Ce soir, il avait entendu la terre murmurer. Une fois de plus, les terres sauvages seront envahies par un peuple qui ne savait pas l'entendre.

Jinn-Temuj-Jinn avait averti les siens qui vivaient loin.
Quelque chose se préparait.

Il entendit le bruit fracassant d'un troupeau de chevaux s'approcher. Il s'accroupit derrière un buisson car il savait que la cadence était trop ordonnée pour avertir un troupeau de chevaux sauvages. Là où il y a un ordre stérile et marqué, il y a les hommes.

Le profond silence qui avait habité ces plaines, monts et forêts était empli par ces voix. La verdure environnante était à présent teintée d'or.

Jinn-Temuj-Jinn se promenait près des habitations de fortune de ces nouveaux venus quand soudainement il se trouva nez à nez avec un solide jeune garçon qui hurla quelque chose dans une étrange langue et plongea sa lance dans le ventre du drúadan.

Jinn-Temuj-Jinn tomba par terre, il sentait le sang se vider de son corps et se répandre dans la terre humide et odorante. Il connaissait le pas familier de la mort.
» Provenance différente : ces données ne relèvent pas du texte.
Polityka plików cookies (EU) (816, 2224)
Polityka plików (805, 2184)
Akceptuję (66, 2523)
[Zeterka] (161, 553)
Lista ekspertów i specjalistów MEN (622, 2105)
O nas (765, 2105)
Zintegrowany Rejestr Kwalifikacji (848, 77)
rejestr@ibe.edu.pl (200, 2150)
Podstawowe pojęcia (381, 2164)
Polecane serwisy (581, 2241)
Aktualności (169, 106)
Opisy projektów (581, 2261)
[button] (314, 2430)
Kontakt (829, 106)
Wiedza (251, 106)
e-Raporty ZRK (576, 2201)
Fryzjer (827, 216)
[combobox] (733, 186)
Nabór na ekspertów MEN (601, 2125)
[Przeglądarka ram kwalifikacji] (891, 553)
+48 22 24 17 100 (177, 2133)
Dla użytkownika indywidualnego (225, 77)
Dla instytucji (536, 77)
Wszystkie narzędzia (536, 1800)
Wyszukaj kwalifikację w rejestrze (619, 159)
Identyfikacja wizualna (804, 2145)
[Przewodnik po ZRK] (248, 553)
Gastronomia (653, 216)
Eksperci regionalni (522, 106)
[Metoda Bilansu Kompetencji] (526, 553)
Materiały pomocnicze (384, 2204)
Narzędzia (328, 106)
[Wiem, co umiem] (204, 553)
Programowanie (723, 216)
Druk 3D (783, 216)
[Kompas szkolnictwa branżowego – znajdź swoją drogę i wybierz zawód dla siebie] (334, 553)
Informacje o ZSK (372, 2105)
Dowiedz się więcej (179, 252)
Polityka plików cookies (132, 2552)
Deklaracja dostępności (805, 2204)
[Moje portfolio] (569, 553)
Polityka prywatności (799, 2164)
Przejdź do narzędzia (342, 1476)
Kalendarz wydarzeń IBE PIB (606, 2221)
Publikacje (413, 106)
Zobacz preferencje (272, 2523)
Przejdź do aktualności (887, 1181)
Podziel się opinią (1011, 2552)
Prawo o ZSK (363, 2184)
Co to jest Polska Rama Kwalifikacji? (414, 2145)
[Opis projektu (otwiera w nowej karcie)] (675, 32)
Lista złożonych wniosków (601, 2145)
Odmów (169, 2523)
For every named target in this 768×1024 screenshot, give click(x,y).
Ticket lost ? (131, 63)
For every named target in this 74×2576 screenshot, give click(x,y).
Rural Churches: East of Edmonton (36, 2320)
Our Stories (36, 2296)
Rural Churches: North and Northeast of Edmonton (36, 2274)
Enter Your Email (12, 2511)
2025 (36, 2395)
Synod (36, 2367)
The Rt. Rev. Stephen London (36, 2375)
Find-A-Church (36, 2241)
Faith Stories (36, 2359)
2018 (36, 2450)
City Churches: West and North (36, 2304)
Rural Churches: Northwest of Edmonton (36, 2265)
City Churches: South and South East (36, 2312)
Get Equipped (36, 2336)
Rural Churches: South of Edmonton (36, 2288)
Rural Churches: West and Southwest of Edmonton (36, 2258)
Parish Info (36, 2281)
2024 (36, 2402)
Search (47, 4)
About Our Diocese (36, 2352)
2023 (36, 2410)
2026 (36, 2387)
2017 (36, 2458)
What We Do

Alors, il émit un long sifflement suivi d'un plus court. Maintenant, ils sauront tous que les nouveaux venus ne venaient pas en paix.

Cette fois ci, le destin des drúedain semblait intimement lié à celui de ces créatures qui peuplaient leurs terres.

Ghan-Buri-Ghan écoutait les seigneurs des chevaux et les hommes de pierre s'en aller. La cadence de leur cortège disparut bientôt au loin. Les arbres bruissaient légèrement dans la brise et les oiseaux chantaient. Le drúadan ferma les yeux et inspira profondément. Il pouvait à nouveau entendre la terre parler.


Certains vont peut-être deviner quels génériques de dessins-animés j'écoutais en boucle en écrivant cet OS.

D'autres vont sans doute remarquer un clin d'oeil à Genghis Khan à travers les noms des drúedain que j'ai inventés.

Et les autres, et bien, ils vont juste lire mon humble défi.